▸ **REQUIREMENT**
A verbatim copy of all entries is the expected output.

▸ **INPUT MATERIAL**
* * * *

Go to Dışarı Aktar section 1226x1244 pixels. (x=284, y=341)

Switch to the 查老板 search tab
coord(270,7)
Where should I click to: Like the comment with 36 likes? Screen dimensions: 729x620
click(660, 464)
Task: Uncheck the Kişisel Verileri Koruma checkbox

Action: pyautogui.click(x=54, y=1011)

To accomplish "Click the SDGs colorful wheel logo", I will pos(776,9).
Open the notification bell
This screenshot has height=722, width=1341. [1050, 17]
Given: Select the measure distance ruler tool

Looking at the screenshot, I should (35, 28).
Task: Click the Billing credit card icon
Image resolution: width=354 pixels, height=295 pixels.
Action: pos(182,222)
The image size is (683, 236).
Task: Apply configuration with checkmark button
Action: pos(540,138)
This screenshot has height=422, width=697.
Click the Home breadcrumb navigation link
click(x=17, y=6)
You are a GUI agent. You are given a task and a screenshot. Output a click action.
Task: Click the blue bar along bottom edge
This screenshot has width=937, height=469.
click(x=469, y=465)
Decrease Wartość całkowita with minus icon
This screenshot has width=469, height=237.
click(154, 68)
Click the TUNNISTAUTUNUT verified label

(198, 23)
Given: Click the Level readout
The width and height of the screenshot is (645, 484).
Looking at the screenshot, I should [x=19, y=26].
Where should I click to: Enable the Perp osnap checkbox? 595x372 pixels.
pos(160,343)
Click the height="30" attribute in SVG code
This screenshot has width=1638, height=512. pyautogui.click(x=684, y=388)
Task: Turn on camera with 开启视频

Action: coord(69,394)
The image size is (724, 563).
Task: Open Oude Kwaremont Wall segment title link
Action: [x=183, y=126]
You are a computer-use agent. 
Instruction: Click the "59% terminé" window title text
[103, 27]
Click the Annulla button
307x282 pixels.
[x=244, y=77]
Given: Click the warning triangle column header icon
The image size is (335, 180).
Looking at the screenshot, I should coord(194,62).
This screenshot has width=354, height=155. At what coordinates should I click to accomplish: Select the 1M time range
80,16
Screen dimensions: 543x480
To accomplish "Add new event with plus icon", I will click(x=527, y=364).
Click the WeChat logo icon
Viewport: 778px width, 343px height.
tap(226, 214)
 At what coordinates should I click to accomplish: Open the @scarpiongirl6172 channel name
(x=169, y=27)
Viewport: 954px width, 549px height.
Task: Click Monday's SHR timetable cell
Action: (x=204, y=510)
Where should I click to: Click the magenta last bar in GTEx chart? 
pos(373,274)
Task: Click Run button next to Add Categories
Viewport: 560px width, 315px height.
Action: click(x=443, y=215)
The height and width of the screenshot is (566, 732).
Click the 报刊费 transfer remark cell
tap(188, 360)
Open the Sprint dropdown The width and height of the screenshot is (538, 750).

* * * *

▸ **EXPECTED ANSWER**
Go to Dışarı Aktar section 1226x1244 pixels. (x=284, y=341)

Switch to the 查老板 search tab
coord(270,7)
Where should I click to: Like the comment with 36 likes? Screen dimensions: 729x620
click(660, 464)
Task: Uncheck the Kişisel Verileri Koruma checkbox

Action: pyautogui.click(x=54, y=1011)

To accomplish "Click the SDGs colorful wheel logo", I will pos(776,9).
Open the notification bell
This screenshot has height=722, width=1341. [1050, 17]
Given: Select the measure distance ruler tool

Looking at the screenshot, I should (35, 28).
Task: Click the Billing credit card icon
Image resolution: width=354 pixels, height=295 pixels.
Action: pos(182,222)
The image size is (683, 236).
Task: Apply configuration with checkmark button
Action: pos(540,138)
This screenshot has height=422, width=697.
Click the Home breadcrumb navigation link
click(x=17, y=6)
You are a GUI agent. You are given a task and a screenshot. Output a click action.
Task: Click the blue bar along bottom edge
This screenshot has width=937, height=469.
click(x=469, y=465)
Decrease Wartość całkowita with minus icon
This screenshot has width=469, height=237.
click(154, 68)
Click the TUNNISTAUTUNUT verified label

(198, 23)
Given: Click the Level readout
The width and height of the screenshot is (645, 484).
Looking at the screenshot, I should [x=19, y=26].
Where should I click to: Enable the Perp osnap checkbox? 595x372 pixels.
pos(160,343)
Click the height="30" attribute in SVG code
This screenshot has width=1638, height=512. pyautogui.click(x=684, y=388)
Task: Turn on camera with 开启视频

Action: coord(69,394)
The image size is (724, 563).
Task: Open Oude Kwaremont Wall segment title link
Action: [x=183, y=126]
You are a computer-use agent. 
Instruction: Click the "59% terminé" window title text
[103, 27]
Click the Annulla button
307x282 pixels.
[x=244, y=77]
Given: Click the warning triangle column header icon
The image size is (335, 180).
Looking at the screenshot, I should coord(194,62).
This screenshot has width=354, height=155. At what coordinates should I click to accomplish: Select the 1M time range
80,16
Screen dimensions: 543x480
To accomplish "Add new event with plus icon", I will click(x=527, y=364).
Click the WeChat logo icon
Viewport: 778px width, 343px height.
tap(226, 214)
 At what coordinates should I click to accomplish: Open the @scarpiongirl6172 channel name
(x=169, y=27)
Viewport: 954px width, 549px height.
Task: Click Monday's SHR timetable cell
Action: (x=204, y=510)
Where should I click to: Click the magenta last bar in GTEx chart? 
pos(373,274)
Task: Click Run button next to Add Categories
Viewport: 560px width, 315px height.
Action: click(x=443, y=215)
The height and width of the screenshot is (566, 732).
Click the 报刊费 transfer remark cell
tap(188, 360)
Open the Sprint dropdown The width and height of the screenshot is (538, 750).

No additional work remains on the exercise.